=== WHAT IS NEEDED ===
Please retype the data below in full.

** Opening DATA FOR ANALYSIS block **

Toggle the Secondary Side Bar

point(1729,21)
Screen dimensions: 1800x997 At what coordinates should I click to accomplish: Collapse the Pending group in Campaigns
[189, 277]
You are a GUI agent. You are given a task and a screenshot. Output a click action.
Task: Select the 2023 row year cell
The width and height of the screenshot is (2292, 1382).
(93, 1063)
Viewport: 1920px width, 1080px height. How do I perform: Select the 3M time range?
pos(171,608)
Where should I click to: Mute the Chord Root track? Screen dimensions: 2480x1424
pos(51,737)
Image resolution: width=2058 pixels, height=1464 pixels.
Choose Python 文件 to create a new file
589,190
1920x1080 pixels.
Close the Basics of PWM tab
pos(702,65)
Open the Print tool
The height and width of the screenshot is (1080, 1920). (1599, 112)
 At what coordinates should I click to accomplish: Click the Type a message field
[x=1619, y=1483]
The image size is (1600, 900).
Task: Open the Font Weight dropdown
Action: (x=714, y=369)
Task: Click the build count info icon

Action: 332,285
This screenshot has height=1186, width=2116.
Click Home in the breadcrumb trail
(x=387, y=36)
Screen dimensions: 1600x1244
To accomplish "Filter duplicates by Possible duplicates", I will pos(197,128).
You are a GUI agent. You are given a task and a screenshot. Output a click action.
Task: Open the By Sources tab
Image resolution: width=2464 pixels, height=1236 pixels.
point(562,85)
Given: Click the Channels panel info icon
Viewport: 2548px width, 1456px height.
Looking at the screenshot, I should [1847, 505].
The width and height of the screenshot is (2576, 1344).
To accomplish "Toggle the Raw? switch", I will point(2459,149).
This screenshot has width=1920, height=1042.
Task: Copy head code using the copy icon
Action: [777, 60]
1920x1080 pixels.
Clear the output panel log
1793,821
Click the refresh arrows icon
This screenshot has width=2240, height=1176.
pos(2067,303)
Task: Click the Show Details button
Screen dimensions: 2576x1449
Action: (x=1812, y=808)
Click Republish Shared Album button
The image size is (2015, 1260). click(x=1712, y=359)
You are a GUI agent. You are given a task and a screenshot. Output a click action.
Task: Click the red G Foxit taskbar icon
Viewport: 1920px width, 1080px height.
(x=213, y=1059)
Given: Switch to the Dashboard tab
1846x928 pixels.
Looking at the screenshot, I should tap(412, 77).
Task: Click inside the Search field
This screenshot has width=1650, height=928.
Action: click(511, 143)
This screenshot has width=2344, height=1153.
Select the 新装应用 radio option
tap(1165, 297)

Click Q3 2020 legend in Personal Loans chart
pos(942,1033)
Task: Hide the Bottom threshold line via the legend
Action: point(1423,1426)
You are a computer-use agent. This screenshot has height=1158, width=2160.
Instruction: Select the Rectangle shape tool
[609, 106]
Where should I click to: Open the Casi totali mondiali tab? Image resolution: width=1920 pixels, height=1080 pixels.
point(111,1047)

** Closing DATA FOR ANALYSIS block **

=== TASK ANSWER ===
Toggle the Secondary Side Bar

point(1729,21)
Screen dimensions: 1800x997 At what coordinates should I click to accomplish: Collapse the Pending group in Campaigns
[189, 277]
You are a GUI agent. You are given a task and a screenshot. Output a click action.
Task: Select the 2023 row year cell
The width and height of the screenshot is (2292, 1382).
(93, 1063)
Viewport: 1920px width, 1080px height. How do I perform: Select the 3M time range?
pos(171,608)
Where should I click to: Mute the Chord Root track? Screen dimensions: 2480x1424
pos(51,737)
Image resolution: width=2058 pixels, height=1464 pixels.
Choose Python 文件 to create a new file
589,190
1920x1080 pixels.
Close the Basics of PWM tab
pos(702,65)
Open the Print tool
The height and width of the screenshot is (1080, 1920). (1599, 112)
 At what coordinates should I click to accomplish: Click the Type a message field
[x=1619, y=1483]
The image size is (1600, 900).
Task: Open the Font Weight dropdown
Action: (x=714, y=369)
Task: Click the build count info icon

Action: 332,285
This screenshot has height=1186, width=2116.
Click Home in the breadcrumb trail
(x=387, y=36)
Screen dimensions: 1600x1244
To accomplish "Filter duplicates by Possible duplicates", I will pos(197,128).
You are a GUI agent. You are given a task and a screenshot. Output a click action.
Task: Open the By Sources tab
Image resolution: width=2464 pixels, height=1236 pixels.
point(562,85)
Given: Click the Channels panel info icon
Viewport: 2548px width, 1456px height.
Looking at the screenshot, I should [1847, 505].
The width and height of the screenshot is (2576, 1344).
To accomplish "Toggle the Raw? switch", I will point(2459,149).
This screenshot has width=1920, height=1042.
Task: Copy head code using the copy icon
Action: [777, 60]
1920x1080 pixels.
Clear the output panel log
1793,821
Click the refresh arrows icon
This screenshot has width=2240, height=1176.
pos(2067,303)
Task: Click the Show Details button
Screen dimensions: 2576x1449
Action: (x=1812, y=808)
Click Republish Shared Album button
The image size is (2015, 1260). click(x=1712, y=359)
You are a GUI agent. You are given a task and a screenshot. Output a click action.
Task: Click the red G Foxit taskbar icon
Viewport: 1920px width, 1080px height.
(x=213, y=1059)
Given: Switch to the Dashboard tab
1846x928 pixels.
Looking at the screenshot, I should tap(412, 77).
Task: Click inside the Search field
This screenshot has width=1650, height=928.
Action: click(511, 143)
This screenshot has width=2344, height=1153.
Select the 新装应用 radio option
tap(1165, 297)

Click Q3 2020 legend in Personal Loans chart
pos(942,1033)
Task: Hide the Bottom threshold line via the legend
Action: point(1423,1426)
You are a computer-use agent. This screenshot has height=1158, width=2160.
Instruction: Select the Rectangle shape tool
[609, 106]
Where should I click to: Open the Casi totali mondiali tab? Image resolution: width=1920 pixels, height=1080 pixels.
point(111,1047)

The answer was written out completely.